Salmon with Mango Salsa
For some reason whenever I put salmon on the weekly menu, it seems to get pushed back to another day, or another week. The last time I bought salmon, it sat in the fridge until I was afraid to look at it and had to throw it out. This is really a shame considering that once I actually make salmon, I LOVE it! This meal was no exception to my salmon “fear”. I had gotten all the ingredients for the salsa and couscous, but when dinner time rolled around, I was really hesitant to pick up the salmon and make this dinner. Because we didn’t really have anything else planned for dinner, and because if I didn’t make it, all the other ingredients would go bad, I couldn’t really talk myself out of it (although I tried).
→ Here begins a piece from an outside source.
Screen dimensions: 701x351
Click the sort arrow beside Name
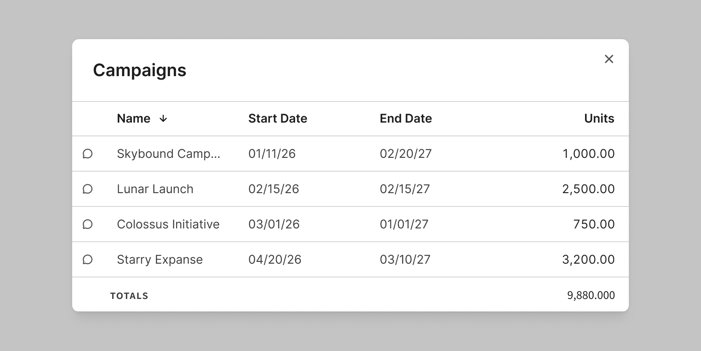click(163, 119)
As soon as I starting chopping for the salsa, I was over my fear and glad that I had decided to make the salmon. When I tasted the final product, I was even happier. I actually couldn’t believe that I was considering scraping this dinner for grilled cheese instead :-)! This dinner came together quickly, and was delicious! I served it over plain couscous that I cooked with chopped green onion and dried cranberries – which was also pretty yummy. I think once the weather gets a little warmer, I’ll grill the salmon instead of broiling it, but broiling is easy and it came out great.
Salmon with Mango Salsa
– Makes 3-6 servings depending on the size of salmon filet used (Estimate ~4 oz per person)
For the Mango Salsa
- 1 Mango, peeled and chopped
- 1/2 of a cucumber, peeled and chopped
- A few strips of red bell pepper, chopped
- ~1/4 cup of red onion, chopped
- ~3 Tablespoons cilantro, chopped
- Juice from 1/2 a lime
- pinch of salt
Combine all ingredients in a small bowl and mix.
For the Salmon
- 1-2 lbs wild salmon filets
- Juice from 1/2 a lime
- 2-3 Tablespoons light mayonaise
- Salt and pepper
Preheat broiler. Sprinkle lime juice over the salmon. Spread mayonaise over the filet using the back of a spoon. Sprinkle with salt and pepper. Place salmon on a broiling pan lined with tin foil, and broil for about 10 minutes, until cooked through. To serve, cut into smaller filets, top with mango salsa, and serve over couscous or rice pilaf.
Source: A Spice Is Nice Original
Hopefully I’ll be able to mail you some copper river sockeye this summer!